REQUIREMENTS.
Lay out the entries below as a numbered list, from the first line through the line that contains "tap(298, 74)", both included, and leave out any blank lines.

EXERCISE DATA.

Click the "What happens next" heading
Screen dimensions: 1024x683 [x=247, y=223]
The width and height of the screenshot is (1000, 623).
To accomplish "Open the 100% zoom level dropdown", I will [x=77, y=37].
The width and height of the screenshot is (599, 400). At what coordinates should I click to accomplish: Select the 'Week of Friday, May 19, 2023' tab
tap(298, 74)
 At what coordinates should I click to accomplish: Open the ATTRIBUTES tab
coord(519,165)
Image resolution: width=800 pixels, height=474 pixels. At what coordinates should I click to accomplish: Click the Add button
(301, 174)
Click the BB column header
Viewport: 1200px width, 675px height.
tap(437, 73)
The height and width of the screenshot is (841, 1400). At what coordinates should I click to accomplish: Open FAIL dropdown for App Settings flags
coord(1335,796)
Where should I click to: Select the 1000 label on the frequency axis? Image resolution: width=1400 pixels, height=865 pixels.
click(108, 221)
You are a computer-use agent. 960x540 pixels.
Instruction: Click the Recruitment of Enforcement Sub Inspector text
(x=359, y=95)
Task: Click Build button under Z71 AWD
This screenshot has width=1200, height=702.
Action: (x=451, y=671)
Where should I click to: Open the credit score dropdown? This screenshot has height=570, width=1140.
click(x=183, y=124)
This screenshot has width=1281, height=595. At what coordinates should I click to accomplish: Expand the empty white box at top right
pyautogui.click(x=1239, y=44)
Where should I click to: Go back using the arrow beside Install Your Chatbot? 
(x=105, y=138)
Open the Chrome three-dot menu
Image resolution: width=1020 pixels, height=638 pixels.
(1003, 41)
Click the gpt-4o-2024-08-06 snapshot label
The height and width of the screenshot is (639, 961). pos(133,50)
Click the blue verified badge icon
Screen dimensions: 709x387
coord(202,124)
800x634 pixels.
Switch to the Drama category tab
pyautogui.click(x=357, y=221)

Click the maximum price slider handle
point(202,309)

ANSWER IN FULL.
1. Click the "What happens next" heading
2. Screen dimensions: 1024x683 [x=247, y=223]
3. The width and height of the screenshot is (1000, 623).
4. To accomplish "Open the 100% zoom level dropdown", I will [x=77, y=37].
5. The width and height of the screenshot is (599, 400). At what coordinates should I click to accomplish: Select the 'Week of Friday, May 19, 2023' tab
6. tap(298, 74)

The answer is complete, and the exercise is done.